Bigotry is a kind of narrow-minded belief is strongly held attitudes and values, especially when they propagate discriminatory behavior against a certain social group. For example, if you believe short guys are dumb without manifesting any discriminatory behavior towards them because of that, then you cannot be a bigot. A bigot—who would have to be tall and believe narrow-mindedly in his own smartness— is apt to take their prejudice a step further to demean, humiliate, and embarrass, any other person lower on the smart totem pole than he is. Some would say Donald Trump is a bigot.

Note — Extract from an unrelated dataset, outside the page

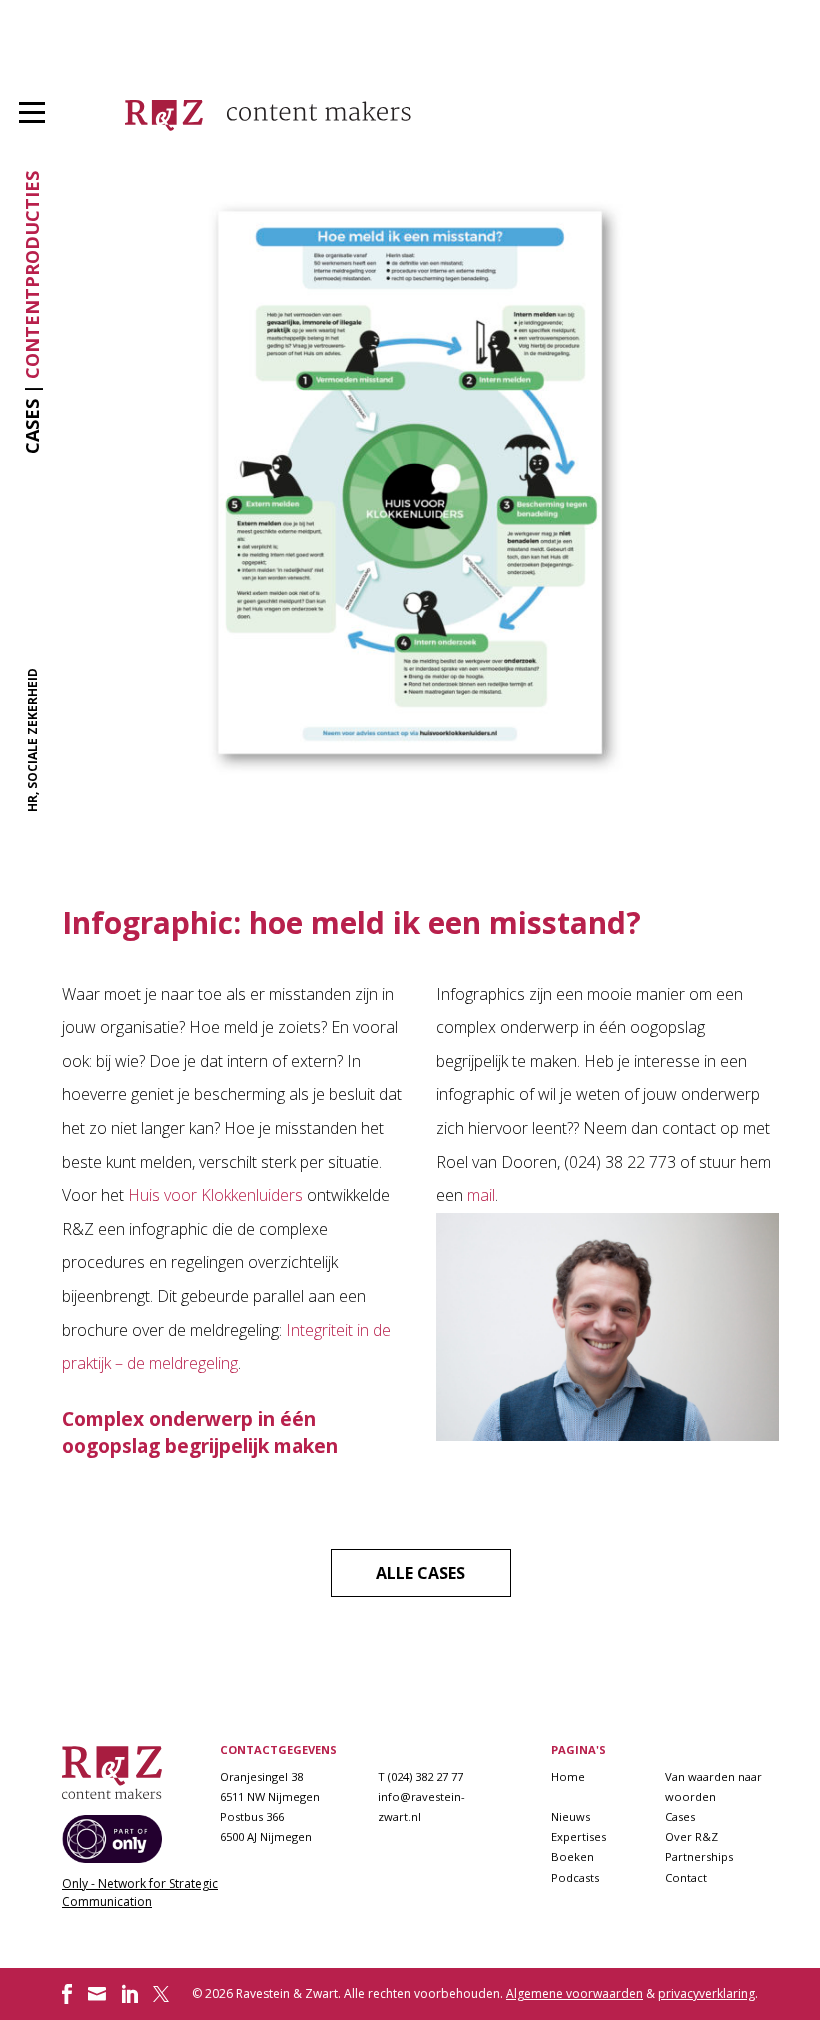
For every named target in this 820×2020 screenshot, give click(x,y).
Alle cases (420, 1573)
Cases (680, 1816)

Racism, a common word is thrown about in the media these days. When pre-judgments are made about a certain race and are used to discriminate against them, then that is racism. And when these discriminations become the basis for limiting the group’s political, social, and economic rights, then you have systemic racism. That is, the racial discrimination has been fully normalized, propagated, and is being constantly reproduced by the system so that the discriminated group can do almost nothing to rise above its low station since the basis for its position is equated inherently with its undeniable origins.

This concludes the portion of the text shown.